## Task directions
Transcribe the listing below from its opening line up to and including the line that contains "Breast (755, 532)"; reproduce nothing else.

## Information shown
►
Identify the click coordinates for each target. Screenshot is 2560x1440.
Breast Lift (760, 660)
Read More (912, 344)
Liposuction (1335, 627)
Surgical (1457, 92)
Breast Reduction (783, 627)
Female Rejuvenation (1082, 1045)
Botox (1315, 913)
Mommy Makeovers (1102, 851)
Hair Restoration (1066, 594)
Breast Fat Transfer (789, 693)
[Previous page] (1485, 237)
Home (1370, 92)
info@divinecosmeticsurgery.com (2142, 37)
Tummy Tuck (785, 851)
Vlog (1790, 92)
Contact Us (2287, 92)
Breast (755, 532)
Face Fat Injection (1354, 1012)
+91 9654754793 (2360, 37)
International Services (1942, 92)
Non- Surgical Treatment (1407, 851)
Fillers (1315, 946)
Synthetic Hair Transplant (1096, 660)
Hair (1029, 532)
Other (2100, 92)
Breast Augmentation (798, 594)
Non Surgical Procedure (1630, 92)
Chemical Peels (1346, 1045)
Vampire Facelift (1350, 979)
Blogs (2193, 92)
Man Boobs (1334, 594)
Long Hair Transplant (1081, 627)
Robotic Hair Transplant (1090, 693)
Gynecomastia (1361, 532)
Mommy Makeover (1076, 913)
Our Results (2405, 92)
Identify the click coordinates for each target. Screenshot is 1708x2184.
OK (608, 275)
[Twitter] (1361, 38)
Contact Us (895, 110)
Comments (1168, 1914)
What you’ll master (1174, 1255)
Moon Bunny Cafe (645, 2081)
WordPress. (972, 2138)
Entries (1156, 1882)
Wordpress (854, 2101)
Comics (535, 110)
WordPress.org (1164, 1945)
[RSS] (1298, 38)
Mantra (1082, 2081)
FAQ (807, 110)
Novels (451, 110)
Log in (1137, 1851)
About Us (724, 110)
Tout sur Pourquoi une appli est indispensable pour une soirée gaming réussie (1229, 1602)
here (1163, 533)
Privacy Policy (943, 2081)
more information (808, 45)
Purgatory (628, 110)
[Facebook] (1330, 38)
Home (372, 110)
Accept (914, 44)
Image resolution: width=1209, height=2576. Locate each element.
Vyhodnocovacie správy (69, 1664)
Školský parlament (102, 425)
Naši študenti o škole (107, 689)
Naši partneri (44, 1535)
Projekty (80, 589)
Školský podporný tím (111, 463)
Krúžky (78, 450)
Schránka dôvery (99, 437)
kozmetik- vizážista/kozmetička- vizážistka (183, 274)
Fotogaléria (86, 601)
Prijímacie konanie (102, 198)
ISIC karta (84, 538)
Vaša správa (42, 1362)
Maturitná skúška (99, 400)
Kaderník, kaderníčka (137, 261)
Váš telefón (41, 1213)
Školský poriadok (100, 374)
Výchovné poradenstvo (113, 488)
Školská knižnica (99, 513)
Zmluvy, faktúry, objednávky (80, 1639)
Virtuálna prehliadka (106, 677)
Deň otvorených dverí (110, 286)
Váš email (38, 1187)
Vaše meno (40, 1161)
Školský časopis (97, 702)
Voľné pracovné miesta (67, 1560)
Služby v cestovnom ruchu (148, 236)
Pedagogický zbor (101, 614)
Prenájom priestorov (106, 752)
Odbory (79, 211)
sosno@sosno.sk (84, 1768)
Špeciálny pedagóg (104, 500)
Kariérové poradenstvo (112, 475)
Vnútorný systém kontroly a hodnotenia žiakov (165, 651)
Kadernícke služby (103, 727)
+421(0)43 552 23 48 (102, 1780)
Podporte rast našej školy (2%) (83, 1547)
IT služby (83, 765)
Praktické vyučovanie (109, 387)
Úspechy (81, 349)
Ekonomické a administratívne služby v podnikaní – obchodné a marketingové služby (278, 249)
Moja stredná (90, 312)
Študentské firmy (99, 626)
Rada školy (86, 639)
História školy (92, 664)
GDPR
◄
## Your response
Identify the click coordinates for each target. Screenshot is 2560x1440.
Breast Lift (760, 660)
Read More (912, 344)
Liposuction (1335, 627)
Surgical (1457, 92)
Breast Reduction (783, 627)
Female Rejuvenation (1082, 1045)
Botox (1315, 913)
Mommy Makeovers (1102, 851)
Hair Restoration (1066, 594)
Breast Fat Transfer (789, 693)
[Previous page] (1485, 237)
Home (1370, 92)
info@divinecosmeticsurgery.com (2142, 37)
Tummy Tuck (785, 851)
Vlog (1790, 92)
Contact Us (2287, 92)
Breast (755, 532)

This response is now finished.